What We Once Were
I had barely spoken to the girl who used to be my best friend when we decided to meet up in New York City. The last time I remember seeing her was after I graduated from boarding school. I was in Colorado for the summer and she was just finishing up her senior year. I picked up a couple packs of cigarettes on the way to see her at my old high school. She has asthma so she shouldn’t really smoke, but I guess she wanted to be reminded of how reckless we still were. I met her inside the building on campus that was built shortly after I left. The only reminder that I once knew which door to leave out of so I wouldn’t get caught sneaking off campus to smoke weed was the fact she still knew my name, still recognized me as the Lizzy who drove around in her mom’s Range Rover, barreling through the streets with no regard for the self she thought she didn’t have.
When she walked into the restaurant in Chelsea we agreed to meet at, everyone turned their heads. She had that effect on people ever since she started dating a senior while she was just a freshman in high school. She was late. I didn’t care. Seeing her for the first time in 10 years was like breathing fresh air and drowning at the same time. It felt like the restaurant went quiet, like the chatter that was happening all around us was just background noise, much like the music we played years ago so our parents wouldn’t hear the sharp inhales of breath through our noses as we rolled the dice on cocaine, gambling with our youth like it was a game.

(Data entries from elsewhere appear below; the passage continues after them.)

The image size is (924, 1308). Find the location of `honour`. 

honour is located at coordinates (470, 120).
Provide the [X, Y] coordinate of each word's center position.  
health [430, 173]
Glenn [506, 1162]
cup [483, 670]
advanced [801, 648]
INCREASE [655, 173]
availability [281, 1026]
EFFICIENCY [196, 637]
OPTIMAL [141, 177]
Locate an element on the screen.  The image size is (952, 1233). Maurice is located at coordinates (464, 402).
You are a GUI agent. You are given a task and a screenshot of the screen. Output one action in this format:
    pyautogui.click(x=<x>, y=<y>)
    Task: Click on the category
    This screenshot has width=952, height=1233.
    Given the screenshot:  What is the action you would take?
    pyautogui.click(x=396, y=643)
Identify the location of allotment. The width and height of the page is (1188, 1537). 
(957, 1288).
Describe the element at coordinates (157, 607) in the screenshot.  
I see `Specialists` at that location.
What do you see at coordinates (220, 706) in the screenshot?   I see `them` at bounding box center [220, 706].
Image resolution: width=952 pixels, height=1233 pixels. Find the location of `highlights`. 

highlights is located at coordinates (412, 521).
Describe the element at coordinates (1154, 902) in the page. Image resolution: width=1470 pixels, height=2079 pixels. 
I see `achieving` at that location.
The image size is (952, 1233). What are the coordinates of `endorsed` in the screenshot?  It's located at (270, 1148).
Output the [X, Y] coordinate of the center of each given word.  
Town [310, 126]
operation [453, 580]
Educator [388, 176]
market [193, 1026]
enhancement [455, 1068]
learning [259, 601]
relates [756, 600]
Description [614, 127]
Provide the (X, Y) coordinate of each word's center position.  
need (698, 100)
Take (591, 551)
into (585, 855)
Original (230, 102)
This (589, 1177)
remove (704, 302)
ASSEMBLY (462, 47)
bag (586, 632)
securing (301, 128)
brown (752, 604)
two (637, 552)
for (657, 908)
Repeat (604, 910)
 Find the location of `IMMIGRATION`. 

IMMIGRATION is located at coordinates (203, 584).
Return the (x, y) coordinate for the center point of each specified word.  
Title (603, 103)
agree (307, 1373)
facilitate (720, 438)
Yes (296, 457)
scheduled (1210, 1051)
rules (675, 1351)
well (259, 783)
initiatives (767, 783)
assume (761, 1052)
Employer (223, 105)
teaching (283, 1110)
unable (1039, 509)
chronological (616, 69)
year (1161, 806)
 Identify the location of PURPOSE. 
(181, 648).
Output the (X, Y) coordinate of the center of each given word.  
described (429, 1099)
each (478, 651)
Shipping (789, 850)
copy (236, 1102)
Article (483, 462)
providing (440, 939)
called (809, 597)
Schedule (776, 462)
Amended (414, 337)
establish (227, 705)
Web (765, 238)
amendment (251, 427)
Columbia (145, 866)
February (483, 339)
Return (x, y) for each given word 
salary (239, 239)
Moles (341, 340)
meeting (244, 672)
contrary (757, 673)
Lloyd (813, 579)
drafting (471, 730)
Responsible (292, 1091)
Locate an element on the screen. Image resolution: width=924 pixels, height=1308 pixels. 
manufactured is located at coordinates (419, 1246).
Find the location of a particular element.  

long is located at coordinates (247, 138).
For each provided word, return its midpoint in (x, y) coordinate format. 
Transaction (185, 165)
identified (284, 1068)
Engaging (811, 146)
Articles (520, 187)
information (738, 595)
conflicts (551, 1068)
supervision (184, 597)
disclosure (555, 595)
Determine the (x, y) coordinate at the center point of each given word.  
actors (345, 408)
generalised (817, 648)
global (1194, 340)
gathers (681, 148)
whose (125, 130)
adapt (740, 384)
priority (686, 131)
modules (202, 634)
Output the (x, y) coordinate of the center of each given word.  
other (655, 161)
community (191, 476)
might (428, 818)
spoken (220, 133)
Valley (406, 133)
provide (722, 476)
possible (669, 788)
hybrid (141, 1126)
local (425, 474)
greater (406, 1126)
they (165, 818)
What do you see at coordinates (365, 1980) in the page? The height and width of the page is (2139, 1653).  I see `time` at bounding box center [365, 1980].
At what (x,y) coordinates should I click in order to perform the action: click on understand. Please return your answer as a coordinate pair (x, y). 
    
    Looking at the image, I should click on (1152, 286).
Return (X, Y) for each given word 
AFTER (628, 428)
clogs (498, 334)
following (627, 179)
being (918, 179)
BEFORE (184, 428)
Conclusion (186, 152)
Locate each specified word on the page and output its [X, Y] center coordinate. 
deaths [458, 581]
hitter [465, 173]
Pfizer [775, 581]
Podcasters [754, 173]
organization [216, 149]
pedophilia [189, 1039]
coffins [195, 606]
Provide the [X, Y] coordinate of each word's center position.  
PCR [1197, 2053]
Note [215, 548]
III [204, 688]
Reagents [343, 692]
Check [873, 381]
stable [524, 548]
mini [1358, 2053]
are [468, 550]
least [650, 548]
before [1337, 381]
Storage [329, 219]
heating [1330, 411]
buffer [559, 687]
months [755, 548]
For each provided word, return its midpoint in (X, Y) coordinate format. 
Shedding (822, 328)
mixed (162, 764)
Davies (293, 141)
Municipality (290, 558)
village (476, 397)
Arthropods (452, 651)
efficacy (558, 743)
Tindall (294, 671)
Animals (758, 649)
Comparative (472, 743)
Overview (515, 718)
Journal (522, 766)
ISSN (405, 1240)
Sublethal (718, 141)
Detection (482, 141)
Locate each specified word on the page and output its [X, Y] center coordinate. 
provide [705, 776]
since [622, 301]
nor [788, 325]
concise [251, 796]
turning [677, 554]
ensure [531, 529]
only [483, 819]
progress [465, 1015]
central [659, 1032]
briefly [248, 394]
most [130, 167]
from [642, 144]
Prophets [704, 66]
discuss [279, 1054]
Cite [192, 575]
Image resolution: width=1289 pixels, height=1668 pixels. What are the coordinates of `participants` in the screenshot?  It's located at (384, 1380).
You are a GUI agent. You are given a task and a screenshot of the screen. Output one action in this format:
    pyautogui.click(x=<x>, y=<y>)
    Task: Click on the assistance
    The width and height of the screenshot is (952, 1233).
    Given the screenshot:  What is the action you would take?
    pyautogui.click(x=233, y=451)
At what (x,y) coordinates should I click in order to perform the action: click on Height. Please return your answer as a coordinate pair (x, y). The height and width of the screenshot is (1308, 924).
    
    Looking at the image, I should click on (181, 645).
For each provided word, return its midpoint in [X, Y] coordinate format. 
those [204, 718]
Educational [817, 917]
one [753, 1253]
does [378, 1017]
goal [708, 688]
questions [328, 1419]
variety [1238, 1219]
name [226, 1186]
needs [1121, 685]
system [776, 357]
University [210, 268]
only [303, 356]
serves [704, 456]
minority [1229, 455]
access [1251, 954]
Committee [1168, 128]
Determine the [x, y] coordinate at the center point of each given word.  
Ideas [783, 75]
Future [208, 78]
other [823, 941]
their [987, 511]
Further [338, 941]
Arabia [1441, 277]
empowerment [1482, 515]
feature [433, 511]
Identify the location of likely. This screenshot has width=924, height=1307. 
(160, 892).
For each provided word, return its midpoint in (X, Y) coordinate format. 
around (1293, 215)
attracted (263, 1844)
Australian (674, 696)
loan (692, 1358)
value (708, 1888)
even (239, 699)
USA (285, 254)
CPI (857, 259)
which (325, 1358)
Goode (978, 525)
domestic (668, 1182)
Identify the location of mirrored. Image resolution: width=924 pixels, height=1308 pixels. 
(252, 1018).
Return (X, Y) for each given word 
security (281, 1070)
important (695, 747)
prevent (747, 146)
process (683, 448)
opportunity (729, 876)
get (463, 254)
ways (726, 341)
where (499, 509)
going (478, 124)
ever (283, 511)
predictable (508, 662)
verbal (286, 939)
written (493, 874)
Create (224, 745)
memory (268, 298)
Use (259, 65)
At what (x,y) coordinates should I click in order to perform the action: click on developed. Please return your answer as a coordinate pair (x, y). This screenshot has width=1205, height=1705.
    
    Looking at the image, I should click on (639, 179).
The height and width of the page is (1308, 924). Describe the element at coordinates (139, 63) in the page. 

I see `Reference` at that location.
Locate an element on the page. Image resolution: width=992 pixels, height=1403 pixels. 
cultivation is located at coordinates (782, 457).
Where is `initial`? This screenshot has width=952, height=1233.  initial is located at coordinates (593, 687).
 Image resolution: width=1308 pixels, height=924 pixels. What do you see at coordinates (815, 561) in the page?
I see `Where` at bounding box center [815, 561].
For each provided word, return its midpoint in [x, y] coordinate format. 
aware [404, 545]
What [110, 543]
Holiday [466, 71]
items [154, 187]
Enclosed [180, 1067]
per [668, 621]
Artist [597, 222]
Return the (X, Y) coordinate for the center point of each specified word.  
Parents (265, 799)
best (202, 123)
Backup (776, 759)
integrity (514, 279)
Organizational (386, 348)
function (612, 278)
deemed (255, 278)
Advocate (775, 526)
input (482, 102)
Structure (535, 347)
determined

What happened to you? She asks me in between bites of pizza. You were there one day and the next you were gone.
She’s referring to my sudden departure to rehab, but there’s more to it than that. I can see in her eyes what she really means to ask. She missed me when I left, she needed me. Why wasn’t I there for her when I knew no one else was? We pretend that’s a question that doesn’t need to be answered and laugh at how quickly time can pass when you get busy doing things and hanging out with people who are nothing more than a distraction. We pick up right where we left off, dramatically discussing our failed attempts at finding love in a city that will never love us back. We laugh at the men we’ve met on Tinder and at parties, the ones who are happy to sleep with us but change their minds about what they want just as quickly as they jumped into bed. In her stories of bad dates and even worse hookups, I think of all the ways men have tried to tell us they love us and all the ways they’ve let us down. It’s just me and her once again, searching for meaning in things outside of ourselves.
Some friends and I are going to Lavo tomorrow, she said to me before I walked underground to get on the train back to Brooklyn. You should come. I hate partying in Manhattan, but I agree to go because surrounding myself with more distractions until I see her again in another 10 years seems like wasted time. We met outside the club and skipped the line to go straight to a table. We spent the night dancing and talking about stuff I can’t even remember. I just remember it felt important to say at the time. We are living out the fantasies we had as kids, partying with beautiful strangers at a club in a place that is thousands of miles away from where we know home to be. Neither of us liked the DJ. We didn't have much fun. I guess we have grown since we last met.
We don’t speak of the past, not yet, but I know it’s on her mind when she texts me the next day about how powerful it was to see me that weekend. She says I’ve glowed into such an amazing woman that it brought tears to her eyes.
I’m here, she said, and I want to be.
Let’s not let more time pass us by, I replied, and meant it.
When I visited her on campus, she ditched class to go smoke a cigarette with me. We sat in an abandoned parking lot and we talked about where I had been and what I had learned. Neither one of us was sober, but we agreed neither one of us really needed rehab. What we needed was a sense of self that was strong enough to stave off the yearning for more of the life we were scared we were never going to get. We were both convinced we were going to die young, so we smoked another cigarette as if to prove our will was stronger than God’s.
In the time that I knew her, we never talked about our future, and if we did it wasn’t potent enough to remember. Everything got watered down by the drugs. The weekend that I saw her in New York reminded me that the past was the only part of us that felt visceral and fleshy, like it was the pulse that kept us alive long enough to move in a direction we’re still too young to see clearly. We borrow feelings and stories from lives past without knowing what this means for who we will become. We share memories of smoking joints on rooftops while our parents are asleep, of passing a bottle of Skyy back and forth, of doing bumps in the bathroom of Coors Field during a class trip to a baseball game, of getting kicked out of concerts and talking to cops as one of us gets wheeled into an ambulance. But these are just memories, nothing more than stories we tell to remind ourselves and each other that we were once afraid of nothing other than being who we really are.
After we left the club early, we walked to the train together before deciding to take a car. I give her a hug goodbye, reminded of how tightly we try to hold onto old versions of ourselves that were never ours to begin with.